*Supplied records*
-------------------------

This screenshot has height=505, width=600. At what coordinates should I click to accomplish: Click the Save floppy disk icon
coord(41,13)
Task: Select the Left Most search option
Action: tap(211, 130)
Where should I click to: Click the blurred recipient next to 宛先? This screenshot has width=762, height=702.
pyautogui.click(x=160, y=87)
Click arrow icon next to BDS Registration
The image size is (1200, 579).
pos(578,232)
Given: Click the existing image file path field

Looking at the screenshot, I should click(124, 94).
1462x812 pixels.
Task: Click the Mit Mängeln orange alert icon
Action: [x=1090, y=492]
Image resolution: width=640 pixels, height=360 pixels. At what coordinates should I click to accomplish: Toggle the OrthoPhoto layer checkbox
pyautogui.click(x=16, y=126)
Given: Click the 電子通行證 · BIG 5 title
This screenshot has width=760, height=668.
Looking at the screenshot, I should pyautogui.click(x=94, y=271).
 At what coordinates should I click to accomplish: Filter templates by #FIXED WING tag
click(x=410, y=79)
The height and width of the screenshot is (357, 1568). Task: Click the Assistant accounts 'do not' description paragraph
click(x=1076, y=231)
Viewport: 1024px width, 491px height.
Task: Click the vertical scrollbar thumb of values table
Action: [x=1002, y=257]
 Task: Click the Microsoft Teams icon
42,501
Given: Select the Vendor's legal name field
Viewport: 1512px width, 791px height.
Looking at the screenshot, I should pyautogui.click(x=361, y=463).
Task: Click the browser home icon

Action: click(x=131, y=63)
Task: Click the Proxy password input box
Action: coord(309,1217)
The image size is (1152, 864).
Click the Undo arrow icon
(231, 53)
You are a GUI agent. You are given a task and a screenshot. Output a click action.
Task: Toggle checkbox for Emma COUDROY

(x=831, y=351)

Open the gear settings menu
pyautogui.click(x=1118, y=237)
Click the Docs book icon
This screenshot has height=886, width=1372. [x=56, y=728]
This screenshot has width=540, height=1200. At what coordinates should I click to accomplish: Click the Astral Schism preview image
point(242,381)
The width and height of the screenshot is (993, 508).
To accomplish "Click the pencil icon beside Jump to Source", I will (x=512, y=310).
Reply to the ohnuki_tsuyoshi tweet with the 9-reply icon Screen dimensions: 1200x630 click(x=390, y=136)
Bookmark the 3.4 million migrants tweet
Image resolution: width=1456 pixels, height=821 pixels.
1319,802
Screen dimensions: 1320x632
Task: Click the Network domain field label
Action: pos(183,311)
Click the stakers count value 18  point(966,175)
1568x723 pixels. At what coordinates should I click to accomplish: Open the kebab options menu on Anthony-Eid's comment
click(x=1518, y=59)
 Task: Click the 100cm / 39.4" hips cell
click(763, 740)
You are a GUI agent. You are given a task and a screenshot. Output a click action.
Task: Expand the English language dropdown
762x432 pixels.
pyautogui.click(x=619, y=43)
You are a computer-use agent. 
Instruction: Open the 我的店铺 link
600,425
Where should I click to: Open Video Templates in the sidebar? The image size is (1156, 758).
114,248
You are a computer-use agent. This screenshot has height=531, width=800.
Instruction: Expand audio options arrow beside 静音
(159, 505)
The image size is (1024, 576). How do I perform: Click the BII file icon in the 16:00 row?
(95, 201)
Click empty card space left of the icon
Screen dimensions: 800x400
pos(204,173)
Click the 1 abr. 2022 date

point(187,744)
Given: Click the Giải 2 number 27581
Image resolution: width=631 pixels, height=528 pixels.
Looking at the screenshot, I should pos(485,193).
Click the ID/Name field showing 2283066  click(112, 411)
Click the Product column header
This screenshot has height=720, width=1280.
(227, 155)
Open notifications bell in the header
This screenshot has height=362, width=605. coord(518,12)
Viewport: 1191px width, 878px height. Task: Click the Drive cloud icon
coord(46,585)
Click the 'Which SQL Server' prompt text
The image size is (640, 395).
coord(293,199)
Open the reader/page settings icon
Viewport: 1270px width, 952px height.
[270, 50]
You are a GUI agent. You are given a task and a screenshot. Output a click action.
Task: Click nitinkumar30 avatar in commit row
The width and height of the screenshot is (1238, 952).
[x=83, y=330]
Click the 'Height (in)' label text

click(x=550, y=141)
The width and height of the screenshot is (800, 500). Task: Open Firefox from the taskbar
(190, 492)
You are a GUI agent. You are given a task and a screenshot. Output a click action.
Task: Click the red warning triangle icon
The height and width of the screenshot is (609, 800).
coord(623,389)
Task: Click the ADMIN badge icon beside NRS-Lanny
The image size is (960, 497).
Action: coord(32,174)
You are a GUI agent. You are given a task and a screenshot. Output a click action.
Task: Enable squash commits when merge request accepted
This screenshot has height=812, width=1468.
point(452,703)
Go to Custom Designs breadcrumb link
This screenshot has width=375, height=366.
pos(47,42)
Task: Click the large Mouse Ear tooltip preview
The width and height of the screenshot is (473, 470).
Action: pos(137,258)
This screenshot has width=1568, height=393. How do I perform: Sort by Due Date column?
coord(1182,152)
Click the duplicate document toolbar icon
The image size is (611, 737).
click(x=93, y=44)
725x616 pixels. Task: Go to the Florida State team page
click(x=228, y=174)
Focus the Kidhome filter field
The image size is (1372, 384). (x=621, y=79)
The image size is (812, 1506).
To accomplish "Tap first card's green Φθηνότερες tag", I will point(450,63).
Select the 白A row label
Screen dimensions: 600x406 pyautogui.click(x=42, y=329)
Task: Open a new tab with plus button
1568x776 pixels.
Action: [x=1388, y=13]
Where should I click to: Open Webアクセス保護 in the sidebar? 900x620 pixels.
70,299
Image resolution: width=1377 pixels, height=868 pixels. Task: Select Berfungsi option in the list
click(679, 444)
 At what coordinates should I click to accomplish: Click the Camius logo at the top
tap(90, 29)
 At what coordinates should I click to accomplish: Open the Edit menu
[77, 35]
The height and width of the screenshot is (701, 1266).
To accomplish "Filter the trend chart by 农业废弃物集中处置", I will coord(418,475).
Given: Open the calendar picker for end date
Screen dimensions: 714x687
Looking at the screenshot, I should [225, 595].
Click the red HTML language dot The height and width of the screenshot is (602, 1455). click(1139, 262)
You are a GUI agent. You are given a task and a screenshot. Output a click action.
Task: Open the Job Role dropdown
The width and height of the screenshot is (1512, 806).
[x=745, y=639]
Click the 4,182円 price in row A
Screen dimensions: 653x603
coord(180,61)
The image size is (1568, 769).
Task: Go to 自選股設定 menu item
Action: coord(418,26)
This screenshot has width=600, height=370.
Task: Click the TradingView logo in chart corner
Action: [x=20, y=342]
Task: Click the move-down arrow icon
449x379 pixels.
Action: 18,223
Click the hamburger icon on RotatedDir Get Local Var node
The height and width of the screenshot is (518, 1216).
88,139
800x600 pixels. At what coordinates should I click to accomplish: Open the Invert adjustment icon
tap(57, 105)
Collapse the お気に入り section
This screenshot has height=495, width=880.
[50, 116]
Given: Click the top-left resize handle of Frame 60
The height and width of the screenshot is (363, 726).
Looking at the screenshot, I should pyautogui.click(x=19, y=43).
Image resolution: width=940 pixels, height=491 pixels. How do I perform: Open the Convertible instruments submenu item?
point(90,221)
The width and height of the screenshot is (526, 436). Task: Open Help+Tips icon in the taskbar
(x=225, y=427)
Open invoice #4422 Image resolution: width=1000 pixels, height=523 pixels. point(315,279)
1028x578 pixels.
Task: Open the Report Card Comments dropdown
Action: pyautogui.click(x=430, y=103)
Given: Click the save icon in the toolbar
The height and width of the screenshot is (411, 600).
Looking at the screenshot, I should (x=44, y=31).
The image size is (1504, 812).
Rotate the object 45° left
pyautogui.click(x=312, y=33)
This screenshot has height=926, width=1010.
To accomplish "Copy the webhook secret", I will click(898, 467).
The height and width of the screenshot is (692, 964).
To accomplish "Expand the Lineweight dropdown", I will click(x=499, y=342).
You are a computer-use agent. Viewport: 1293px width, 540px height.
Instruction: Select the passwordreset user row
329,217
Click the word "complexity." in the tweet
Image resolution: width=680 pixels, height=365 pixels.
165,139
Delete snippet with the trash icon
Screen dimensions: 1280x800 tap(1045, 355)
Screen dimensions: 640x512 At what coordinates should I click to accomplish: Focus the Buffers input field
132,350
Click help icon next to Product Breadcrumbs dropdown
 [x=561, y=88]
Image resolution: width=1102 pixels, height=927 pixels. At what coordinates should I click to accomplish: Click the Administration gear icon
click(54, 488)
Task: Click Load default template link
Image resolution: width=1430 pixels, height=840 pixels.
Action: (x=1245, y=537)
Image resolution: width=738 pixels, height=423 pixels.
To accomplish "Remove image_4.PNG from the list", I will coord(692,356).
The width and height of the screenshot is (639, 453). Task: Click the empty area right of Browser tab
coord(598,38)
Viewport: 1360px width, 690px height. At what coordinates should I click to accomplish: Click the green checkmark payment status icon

-------------------------

*Problem description*
Above are the records. Copy the lines beginning at the one that has "Click the 'Height (in)' label text" and ending with the one that has "The image size is (812, 1506).", unchanged.

*Exercise result*
Click the 'Height (in)' label text

click(x=550, y=141)
The width and height of the screenshot is (800, 500). Task: Open Firefox from the taskbar
(190, 492)
You are a GUI agent. You are given a task and a screenshot. Output a click action.
Task: Click the red warning triangle icon
The height and width of the screenshot is (609, 800).
coord(623,389)
Task: Click the ADMIN badge icon beside NRS-Lanny
The image size is (960, 497).
Action: coord(32,174)
You are a GUI agent. You are given a task and a screenshot. Output a click action.
Task: Enable squash commits when merge request accepted
This screenshot has height=812, width=1468.
point(452,703)
Go to Custom Designs breadcrumb link
This screenshot has width=375, height=366.
pos(47,42)
Task: Click the large Mouse Ear tooltip preview
The width and height of the screenshot is (473, 470).
Action: pos(137,258)
This screenshot has width=1568, height=393. How do I perform: Sort by Due Date column?
coord(1182,152)
Click the duplicate document toolbar icon
The image size is (611, 737).
click(x=93, y=44)
725x616 pixels. Task: Go to the Florida State team page
click(x=228, y=174)
Focus the Kidhome filter field
The image size is (1372, 384). (x=621, y=79)
The image size is (812, 1506).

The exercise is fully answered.